Wäh­rend ich noch am Manu­skript saß, hat die bri­ti­sche Jour­na­lis­tin Cathe­ri­ne Bel­ton ein Buch namens PUTIN’S PEOPLE: How the KGB Took Back Rus­sia and Then Took On the West (ein Aus­zug hier) ver­öf­fent­licht, das eini­ge in die­ser Hin­sicht inter­es­san­te Infor­ma­tio­nen ent­hält. Bel­ton berich­tet dort von einem Gespräch mit einem namen­lo­sen ehe­ma­li­gen RAF-Mit­glied, das recht offen­her­zig über die dama­li­gen Ver­hält­nis­se plau­der­te. Dem­nach habe es tat­säch­lich einen Kon­takt zu KGB-Ver­tre­tern gege­ben, die­se hät­ten aber nicht in Ost-Ber­lin, son­dern weit­ab von den neu­gie­ri­gen Bli­cken west­li­cher Geheim­diens­te im »Tal der Ahnungs­lo­sen« in Dres­den statt­ge­fun­den. Dies habe es auch den Sta­si-Bos­sen Miel­ke und Mar­kus Wolf, die Angst vor einer Auf­de­ckung ihrer blu­ti­gen Ein­mi­schung in die west­deut­sche Innen­po­li­tik gehabt hät­ten, ermög­licht, einen mög­lichst gro­ßen Abstand zu den Gescheh­nis­sen zu hal­ten. Die Tref­fen hät­ten in einem siche­ren Unter­schlupf in Dres­den statt­ge­fun­den, und der KGB habe kei­ne direk­ten Anwei­sun­gen gege­ben, son­dern nur Vor­schlä­ge gemacht und gefragt, wel­che Art von Unter­stüt­zung die Ter­ro­ris­ten benö­tigt hät­ten, und der­glei­chen mehr. Unge­fähr ein hal­bes Dut­zend sol­che Tref­fen habe es gege­ben. Feder­füh­rend auf rus­si­scher Sei­te mit dabei: der dama­li­ge – exzel­lent Deutsch spre­chen­de – KGB-Resi­dent in Dres­den, Wla­di­mir Putin.

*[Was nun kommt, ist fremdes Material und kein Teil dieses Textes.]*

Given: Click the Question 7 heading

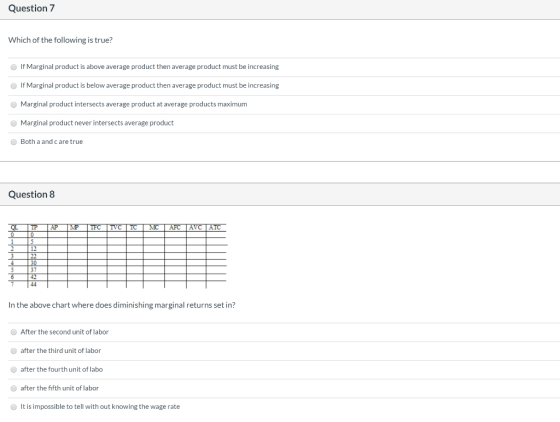Looking at the screenshot, I should 31,8.
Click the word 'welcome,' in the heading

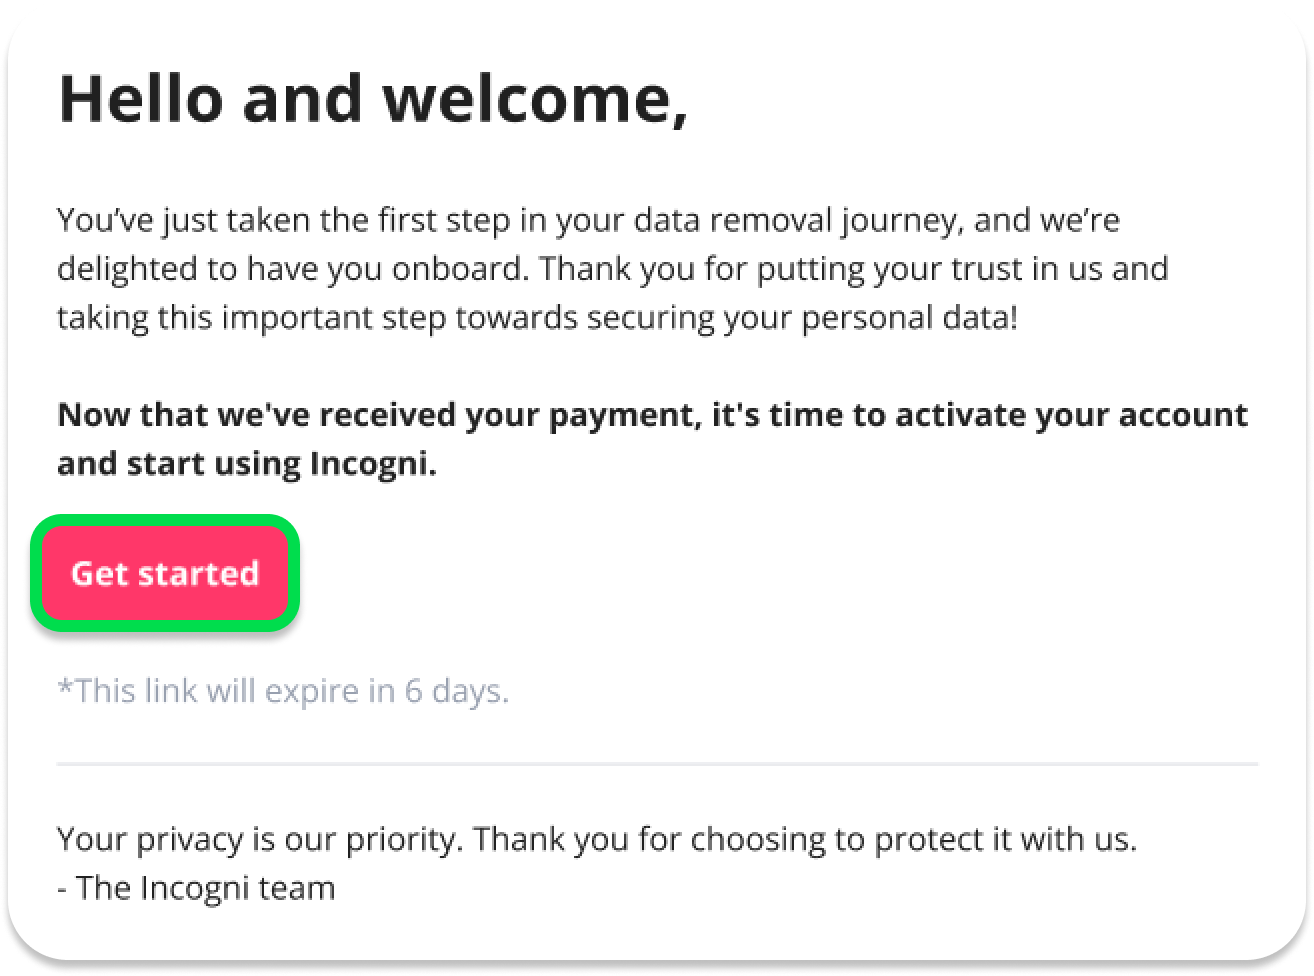[x=536, y=99]
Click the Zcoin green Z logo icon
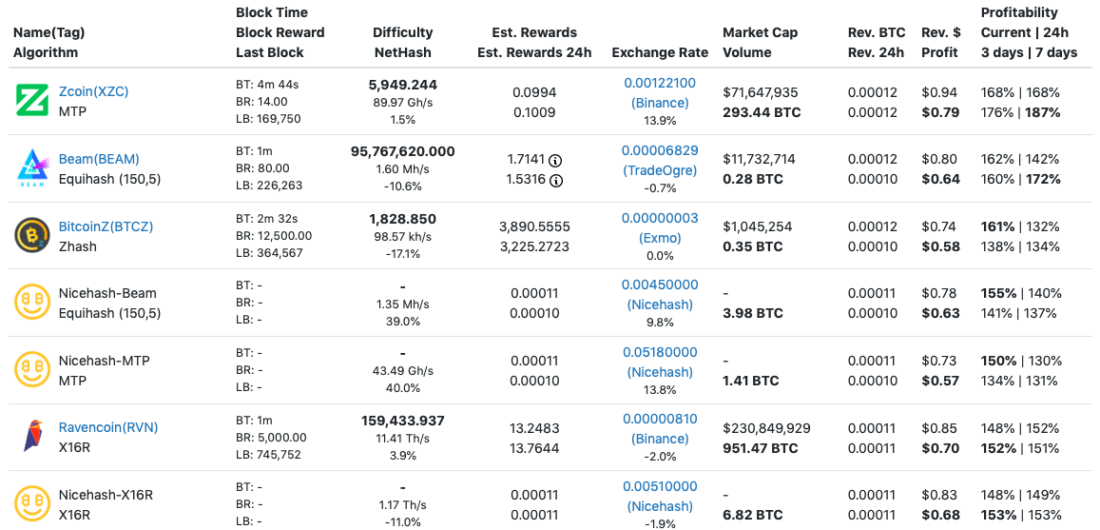 click(32, 101)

Ist das das feh­len­de Puz­zle­teil? Es ist frag­lich, wer Bel­tons ehe­ma­li­ges RAF-Mit­glied gewe­sen sein soll. Die Autorin ver­wen­det ein männ­li­ches Per­so­nal­pro­no­men für ihren Gesprächs­part­ner, aber die noch leben­den öffent­lich bekann­ten mut­maß­li­chen oder tat­säch­li­chen Mit­glie­der der soge­nann­ten »Drit­ten Genera­ti­on«, die ab 1985 (Putins Dienst­an­tritt in Dres­den) in der DDR gewe­sen sein könn­ten, sind alles Frau­en. Aller­dings hat­te die RAF in den spä­ten 1980ern tat­säch­lich, wie von der anony­men Quel­le ange­ge­ben, Pro­ble­me bei der Waf­fen­be­schaf­fung (in Sechs Tage im Herbst hel­fen die bel­gi­schen Genos­sen von den Cel­lu­les Com­mu­nis­tes Com­bat­tan­tes aus), und natür­lich ist es mög­lich, dass sich Sta­si und KGB die Arbeit geteilt haben: die IMB hät­ten es in die­sem Fall bei der rei­nen Beob­ach­tung belas­sen, wäh­rend Putins Leu­te für die hand­fes­te­ren Tei­le des Geschäfts zustän­dig gewe­sen wären. Auch die Finan­zie­rung der RAF in die­sen Jah­ren ist wei­ter­hin ein Mys­te­ri­um. Ich habe bis­her auf Gad­da­fi getippt, aber das muss natür­lich nicht stimmen.

Sagen wir es mal so: Falls der rus­si­sche Prä­si­dent tat­säch­lich eines Tages in Den Haag vor sei­nem Rich­ter ste­hen soll­te, könn­te es noch eini­ge Über­ra­schun­gen geben.